- [Records]:
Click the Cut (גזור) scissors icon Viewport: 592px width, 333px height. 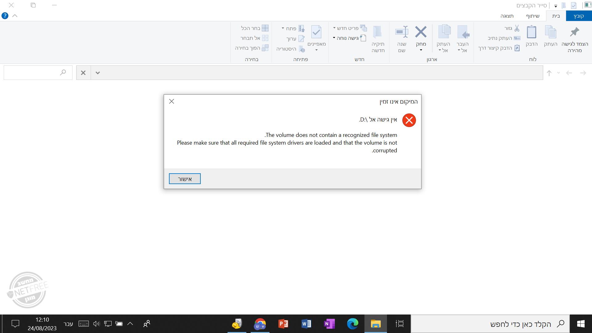pyautogui.click(x=517, y=28)
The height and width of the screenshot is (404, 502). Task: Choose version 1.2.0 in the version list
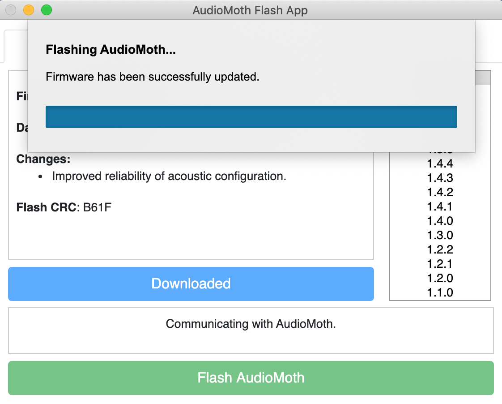(x=439, y=278)
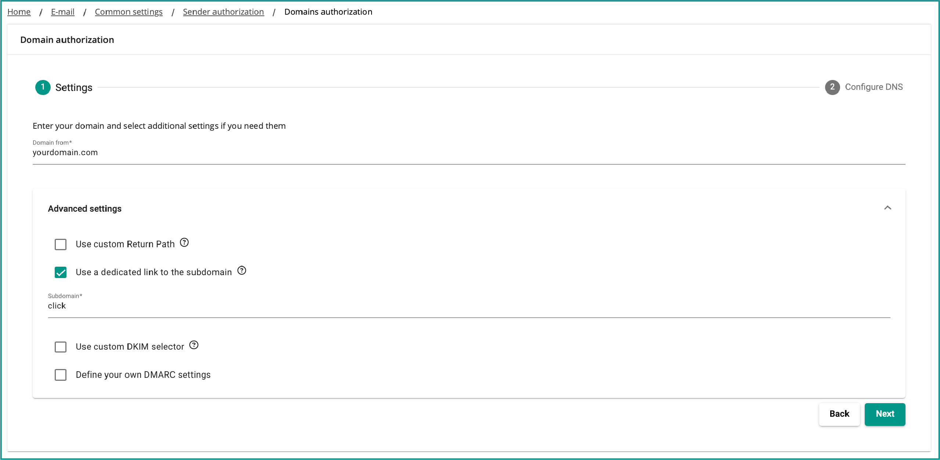The width and height of the screenshot is (940, 460).
Task: Click the Advanced settings panel header
Action: click(x=85, y=209)
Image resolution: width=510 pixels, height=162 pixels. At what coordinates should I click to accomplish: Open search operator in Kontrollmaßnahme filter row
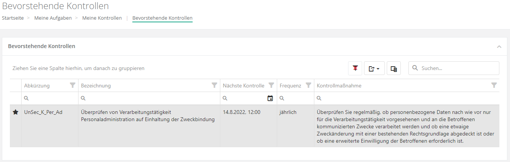pos(319,98)
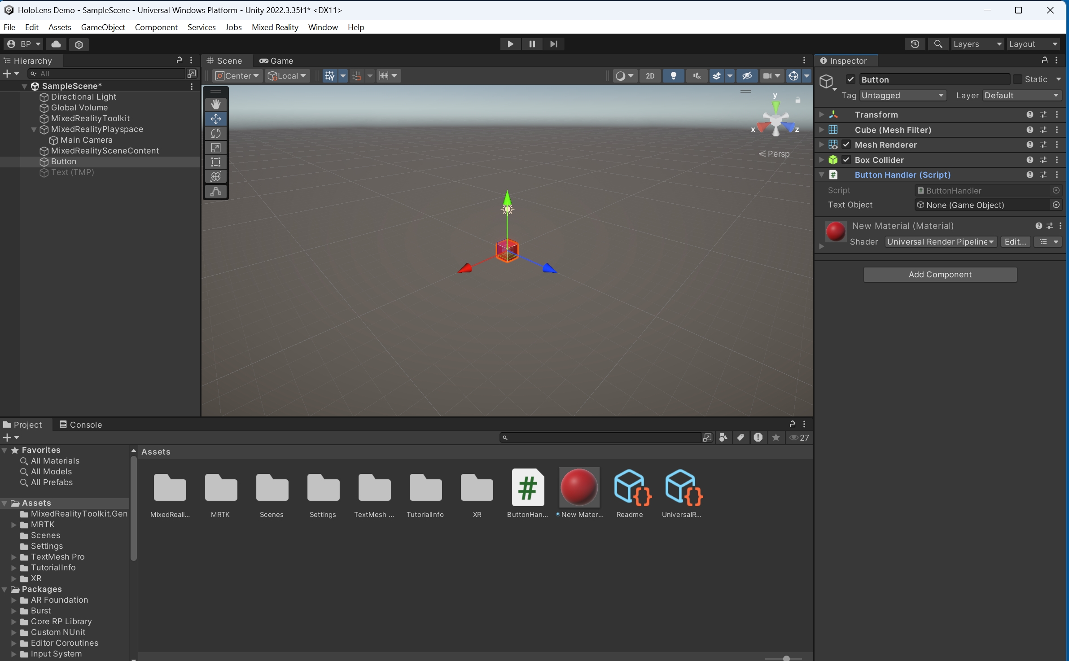Disable the Box Collider component checkbox
This screenshot has height=661, width=1069.
point(846,160)
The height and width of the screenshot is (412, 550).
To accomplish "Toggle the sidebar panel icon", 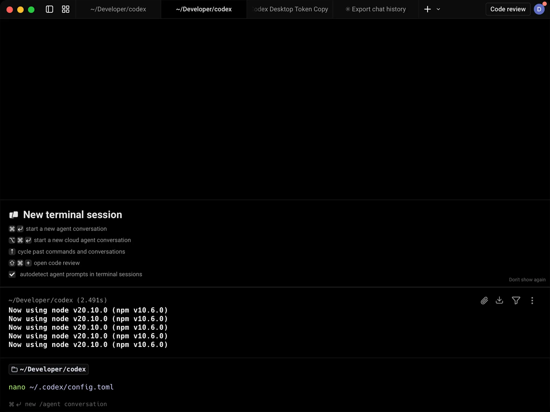I will click(49, 9).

- [Task requirements]:
Edit the records starting at the line that contains "The height and width of the screenshot is (404, 502)." and ending at the line that contains "Action: click(x=85, y=209)", replacing "Choose" with "Select" and changing nothing else. Give only those lines, without the pictures.

- [Correct answer]:
The height and width of the screenshot is (404, 502). Task: Select version 1.2.0 in the version list
(x=439, y=278)
The width and height of the screenshot is (940, 460).
Task: Click the Advanced settings panel header
Action: click(x=85, y=209)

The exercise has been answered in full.